**BRIEF**. Retype, word for word, every line from the one holding "The image size is (1202, 809)." through the one holding "Given: Tick the Add Scanline 2 checkbox" in the entries below, both included, and only those lines.

**INPUT RECORDS**.

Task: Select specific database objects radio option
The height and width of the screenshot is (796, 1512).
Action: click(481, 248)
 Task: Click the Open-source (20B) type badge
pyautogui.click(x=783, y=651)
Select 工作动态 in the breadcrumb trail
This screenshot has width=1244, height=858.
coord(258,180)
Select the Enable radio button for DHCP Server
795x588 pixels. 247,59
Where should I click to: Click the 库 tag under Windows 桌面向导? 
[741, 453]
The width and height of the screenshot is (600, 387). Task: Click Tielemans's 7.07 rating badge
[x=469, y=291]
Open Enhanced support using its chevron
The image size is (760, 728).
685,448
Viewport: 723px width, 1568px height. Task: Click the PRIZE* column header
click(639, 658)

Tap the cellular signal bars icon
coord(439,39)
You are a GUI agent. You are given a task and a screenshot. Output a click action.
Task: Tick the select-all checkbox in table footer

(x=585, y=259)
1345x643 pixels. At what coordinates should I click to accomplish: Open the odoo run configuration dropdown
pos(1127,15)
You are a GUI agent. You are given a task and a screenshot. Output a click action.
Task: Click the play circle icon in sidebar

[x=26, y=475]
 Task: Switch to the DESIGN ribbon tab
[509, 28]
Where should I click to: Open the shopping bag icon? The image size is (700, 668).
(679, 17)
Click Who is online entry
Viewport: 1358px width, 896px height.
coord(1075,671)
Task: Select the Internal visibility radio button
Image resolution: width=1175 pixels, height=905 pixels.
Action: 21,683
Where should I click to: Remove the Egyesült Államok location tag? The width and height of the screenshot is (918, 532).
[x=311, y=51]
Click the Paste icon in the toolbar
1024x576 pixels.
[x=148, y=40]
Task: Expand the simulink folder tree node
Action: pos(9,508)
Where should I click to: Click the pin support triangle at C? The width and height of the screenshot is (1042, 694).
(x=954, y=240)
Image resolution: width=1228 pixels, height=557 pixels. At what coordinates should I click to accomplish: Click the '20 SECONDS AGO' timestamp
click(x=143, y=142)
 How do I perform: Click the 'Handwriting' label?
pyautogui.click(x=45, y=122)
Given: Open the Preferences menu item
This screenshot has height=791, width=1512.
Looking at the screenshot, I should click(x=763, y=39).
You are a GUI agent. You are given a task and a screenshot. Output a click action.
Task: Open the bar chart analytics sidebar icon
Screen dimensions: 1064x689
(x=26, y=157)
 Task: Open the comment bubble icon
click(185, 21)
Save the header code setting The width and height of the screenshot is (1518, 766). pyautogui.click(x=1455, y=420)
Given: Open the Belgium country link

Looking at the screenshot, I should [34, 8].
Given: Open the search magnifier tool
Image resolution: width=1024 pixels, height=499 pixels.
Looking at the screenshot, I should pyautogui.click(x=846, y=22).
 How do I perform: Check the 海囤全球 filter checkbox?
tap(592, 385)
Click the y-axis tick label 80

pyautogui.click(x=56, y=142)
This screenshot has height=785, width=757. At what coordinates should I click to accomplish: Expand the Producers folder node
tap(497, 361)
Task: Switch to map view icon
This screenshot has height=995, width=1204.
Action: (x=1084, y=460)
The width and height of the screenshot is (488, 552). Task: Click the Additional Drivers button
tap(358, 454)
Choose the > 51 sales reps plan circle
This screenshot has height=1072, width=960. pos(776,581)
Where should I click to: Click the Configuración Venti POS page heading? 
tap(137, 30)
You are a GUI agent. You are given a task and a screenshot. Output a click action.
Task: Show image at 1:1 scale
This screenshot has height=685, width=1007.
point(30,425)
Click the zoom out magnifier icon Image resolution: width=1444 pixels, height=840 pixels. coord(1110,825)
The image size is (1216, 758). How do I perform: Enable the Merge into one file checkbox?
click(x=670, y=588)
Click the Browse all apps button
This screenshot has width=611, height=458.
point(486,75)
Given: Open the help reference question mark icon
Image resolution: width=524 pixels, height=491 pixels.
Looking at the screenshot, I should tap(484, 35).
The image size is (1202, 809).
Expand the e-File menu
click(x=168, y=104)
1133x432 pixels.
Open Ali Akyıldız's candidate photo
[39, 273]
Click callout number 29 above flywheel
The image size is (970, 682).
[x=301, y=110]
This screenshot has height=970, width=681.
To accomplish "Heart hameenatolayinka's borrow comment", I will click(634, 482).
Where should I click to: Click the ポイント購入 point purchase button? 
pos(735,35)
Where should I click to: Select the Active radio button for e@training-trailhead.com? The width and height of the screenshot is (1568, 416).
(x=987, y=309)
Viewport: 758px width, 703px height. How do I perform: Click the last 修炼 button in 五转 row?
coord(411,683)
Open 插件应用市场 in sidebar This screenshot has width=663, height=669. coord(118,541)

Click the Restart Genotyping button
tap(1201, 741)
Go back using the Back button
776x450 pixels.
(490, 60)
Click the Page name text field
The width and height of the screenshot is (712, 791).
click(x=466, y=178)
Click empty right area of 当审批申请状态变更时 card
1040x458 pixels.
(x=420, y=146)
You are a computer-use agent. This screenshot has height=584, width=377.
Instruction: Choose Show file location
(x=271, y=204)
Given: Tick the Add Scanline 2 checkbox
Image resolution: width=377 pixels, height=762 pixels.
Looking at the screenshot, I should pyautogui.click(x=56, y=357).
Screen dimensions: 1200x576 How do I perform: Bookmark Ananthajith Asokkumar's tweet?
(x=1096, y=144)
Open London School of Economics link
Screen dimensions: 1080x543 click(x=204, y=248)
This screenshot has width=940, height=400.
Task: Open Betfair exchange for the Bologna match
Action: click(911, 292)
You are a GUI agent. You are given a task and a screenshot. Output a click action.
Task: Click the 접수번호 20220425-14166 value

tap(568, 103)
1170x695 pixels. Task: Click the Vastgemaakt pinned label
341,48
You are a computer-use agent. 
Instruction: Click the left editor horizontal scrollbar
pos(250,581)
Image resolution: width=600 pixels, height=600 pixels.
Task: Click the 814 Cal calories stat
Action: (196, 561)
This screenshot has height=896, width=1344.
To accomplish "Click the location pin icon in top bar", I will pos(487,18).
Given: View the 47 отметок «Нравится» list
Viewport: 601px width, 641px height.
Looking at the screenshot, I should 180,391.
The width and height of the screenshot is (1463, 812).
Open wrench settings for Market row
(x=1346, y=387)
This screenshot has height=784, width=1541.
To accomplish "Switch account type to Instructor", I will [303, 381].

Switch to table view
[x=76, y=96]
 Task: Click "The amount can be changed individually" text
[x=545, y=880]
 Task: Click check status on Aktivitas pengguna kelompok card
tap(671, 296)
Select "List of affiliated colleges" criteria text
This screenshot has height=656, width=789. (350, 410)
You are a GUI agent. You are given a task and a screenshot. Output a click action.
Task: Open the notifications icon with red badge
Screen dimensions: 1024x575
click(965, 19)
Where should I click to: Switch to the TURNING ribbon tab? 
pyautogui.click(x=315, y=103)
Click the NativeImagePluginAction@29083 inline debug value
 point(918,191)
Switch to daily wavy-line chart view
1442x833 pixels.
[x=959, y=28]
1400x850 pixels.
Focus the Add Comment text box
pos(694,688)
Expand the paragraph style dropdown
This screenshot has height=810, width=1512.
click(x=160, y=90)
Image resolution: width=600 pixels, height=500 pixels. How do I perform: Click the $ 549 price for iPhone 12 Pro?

**OUTPUT**.
The image size is (1202, 809).
Expand the e-File menu
click(x=168, y=104)
1133x432 pixels.
Open Ali Akyıldız's candidate photo
[39, 273]
Click callout number 29 above flywheel
The image size is (970, 682).
[x=301, y=110]
This screenshot has height=970, width=681.
To accomplish "Heart hameenatolayinka's borrow comment", I will click(634, 482).
Where should I click to: Click the ポイント購入 point purchase button? 
pos(735,35)
Where should I click to: Select the Active radio button for e@training-trailhead.com? The width and height of the screenshot is (1568, 416).
(x=987, y=309)
Viewport: 758px width, 703px height. How do I perform: Click the last 修炼 button in 五转 row?
coord(411,683)
Open 插件应用市场 in sidebar This screenshot has width=663, height=669. coord(118,541)

Click the Restart Genotyping button
tap(1201, 741)
Go back using the Back button
776x450 pixels.
(490, 60)
Click the Page name text field
The width and height of the screenshot is (712, 791).
click(x=466, y=178)
Click empty right area of 当审批申请状态变更时 card
1040x458 pixels.
(x=420, y=146)
You are a computer-use agent. This screenshot has height=584, width=377.
Instruction: Choose Show file location
(x=271, y=204)
Given: Tick the Add Scanline 2 checkbox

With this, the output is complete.